◆ **WHAT IS REQUIRED**: Check each line below for the word "This", and copy those that have it.

◆ **RECORD SET**:
↓

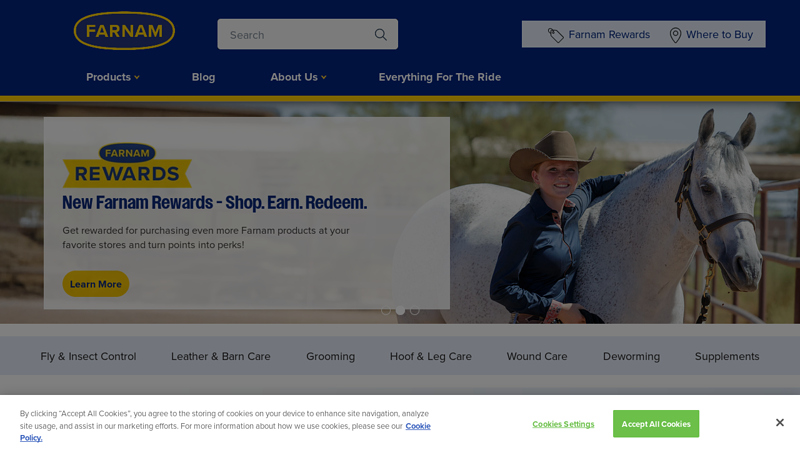The width and height of the screenshot is (800, 450).
Task: Open the Blog menu item
Action: click(203, 77)
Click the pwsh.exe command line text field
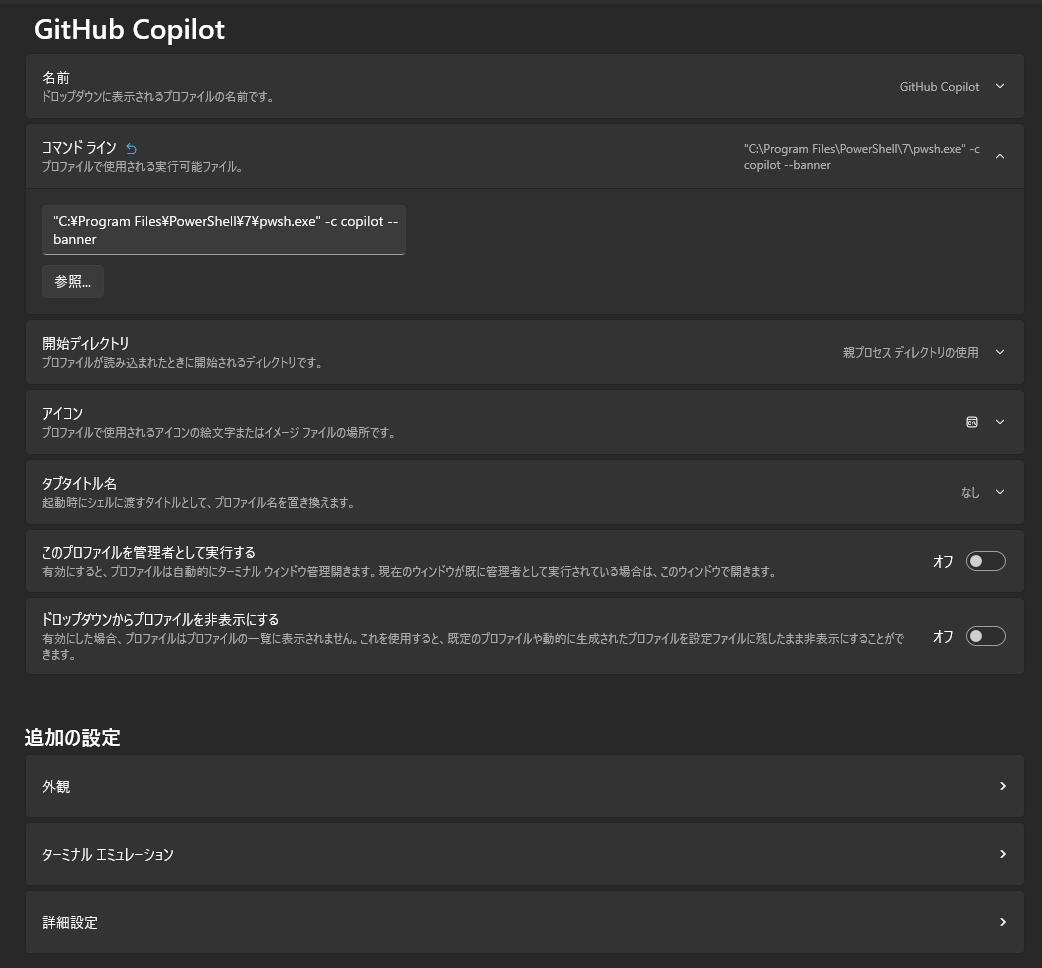 point(223,230)
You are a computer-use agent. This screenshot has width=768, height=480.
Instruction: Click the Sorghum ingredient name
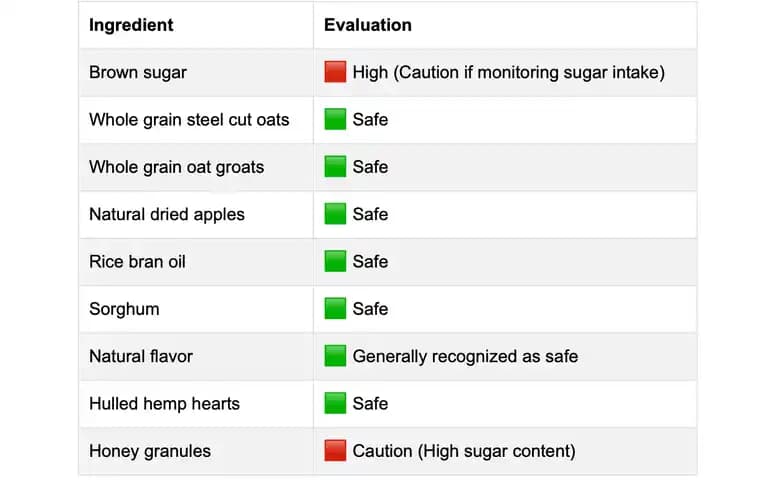(124, 309)
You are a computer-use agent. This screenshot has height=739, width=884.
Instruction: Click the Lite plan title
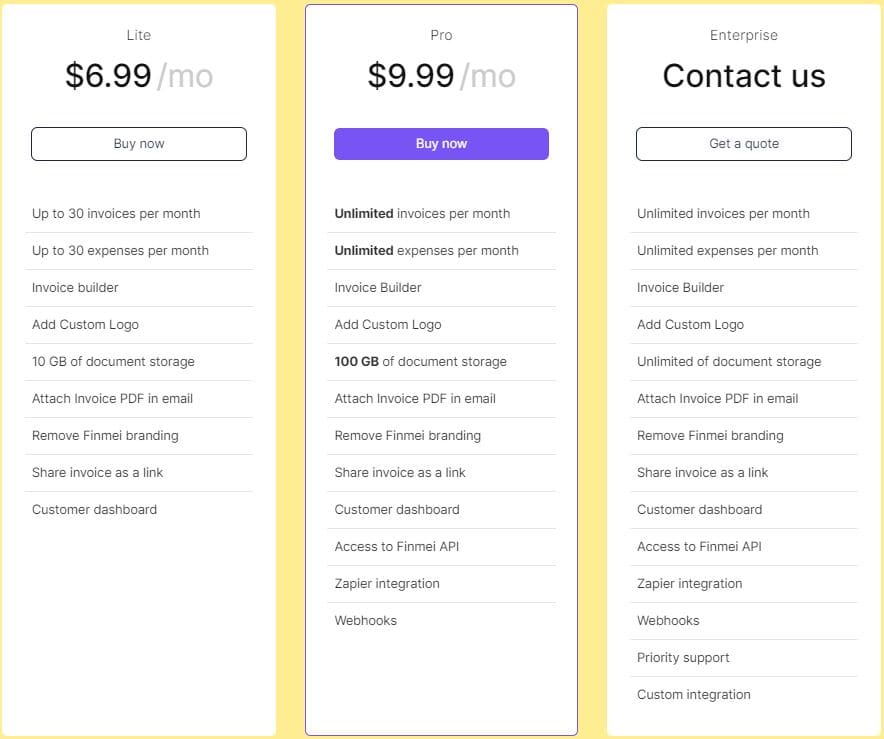[139, 35]
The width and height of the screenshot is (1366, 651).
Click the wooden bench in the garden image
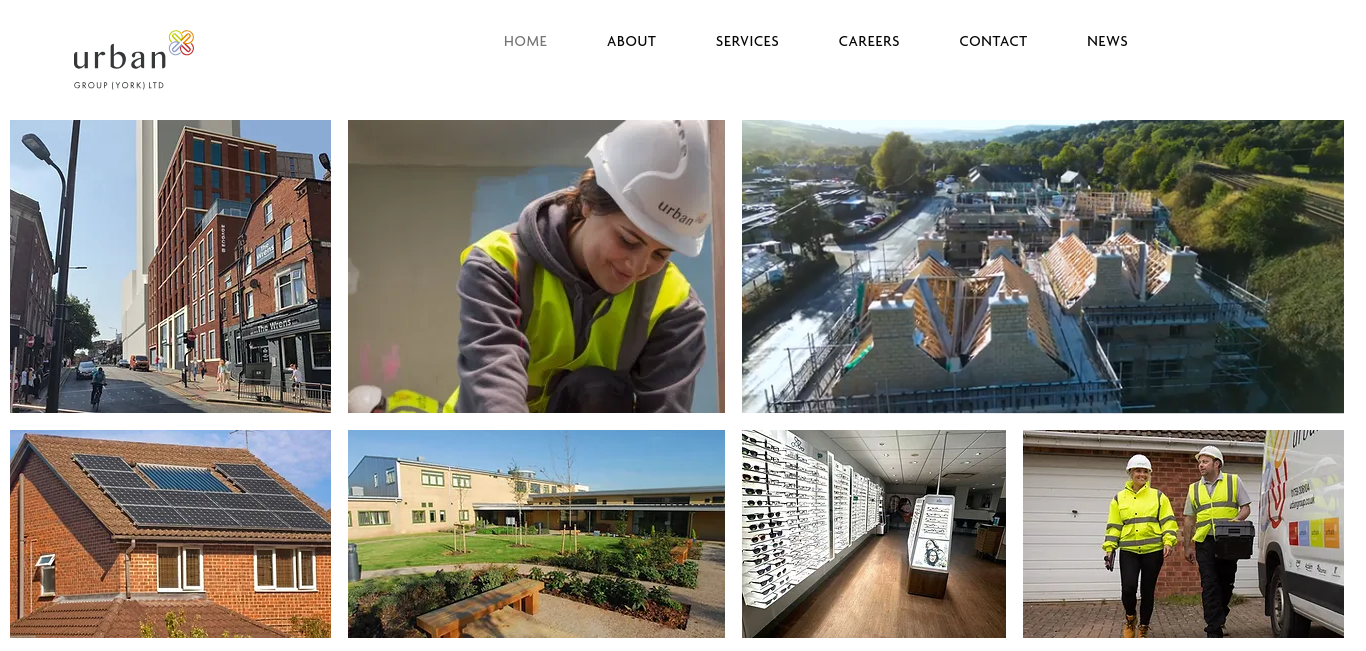coord(480,606)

↑

◆ **SOLVED PROBLEM**:
You are a computer-use agent. This screenshot has width=768, height=480.
You are a computer-use agent. This screenshot has height=739, width=884.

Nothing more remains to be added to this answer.